58 Central Sq
Colonial Revival, Italianate
Other Governmental or Civic, Police Station, Public School
Bridgewater Town Center
Massachusetts Historical Commission Report
This handsome, frame school structure, with its pedimented, central pavilion and florid Corinthian columns and pilasters, is a strong focal point for the Bridgewater Common's southern edge. It is composed of two segments: a long, rectangular 1897 Georgian Revival wing abuts the front of an 1868 Italianate school building. The late 1860s window treatment is still evident in the fully enframed, cornice- and segmental-headed windows. Long banks of windows flank the central, pedimented pavilion of the main facade. Corinthian pilasters and a modillion block cornice appear on both the early and later sections of the academy. Particularly noteworthy is the front porch with its paired Corinthian columns.
Since the early 18th century, Bridgewater's citizens have demonstrated a commitment to quality education. From 1731 to 1791, the Greek and Latin School of Bridgewater's Reverend John Shaw prepared students for Harvard College. The establishment of Bridgewater Academy in 1799 confirmed Bridgewater's status as a respected educational center. The academy's excellent academic reputation was a decisive factor in the decision to locate Plymouth County's first Normal school, Teacher's Training School, in the town in 1840. This later became Bridgewater State College. From 1875 to 1952, the Bridgewater Academy building housed the town's only high school.

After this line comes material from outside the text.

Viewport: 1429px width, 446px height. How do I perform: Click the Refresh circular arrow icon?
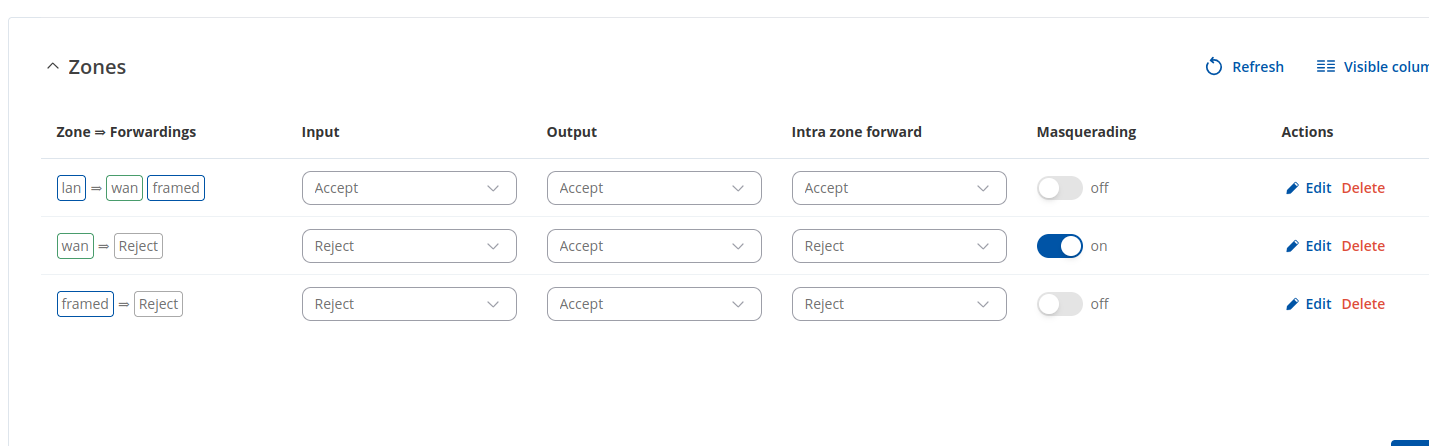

Bridgewater Academy was created by an Act of Incorporation of the legislature on February 26, 1799. The academy was originally located on the site of the old Bridgewater Hotel, now the Arco gas station. Major Isaac Lazell donated the land. Its progressive reputation stemmed in part from its policy of coeducation. Until the 1830s, however, girls followed a separate scholastic program under the direction of Miss Dillaway, "The Preceptress of the Female Department." The school's first director was Reverend Dr. Zedekiah Sanger. The early curriculum was divided into two branches. The first branch, known as the Classics Department, included reading, writing, grammar, and rhetoric, as well as Latin and Greek studies. The English-Scientific Department included arithmetic, geography, drawing, needlepoint, and embroidery. On February 28, 1822, the academy was razed by fire, and a new building was erected on the present site at the southern end of the common. It flourished during the mid 19th century under the leadership of John A. Shaw. As early as 1838, 131 of the alumni had graduated from Harvard, Yale, Brown, Dartmouth, and Princeton.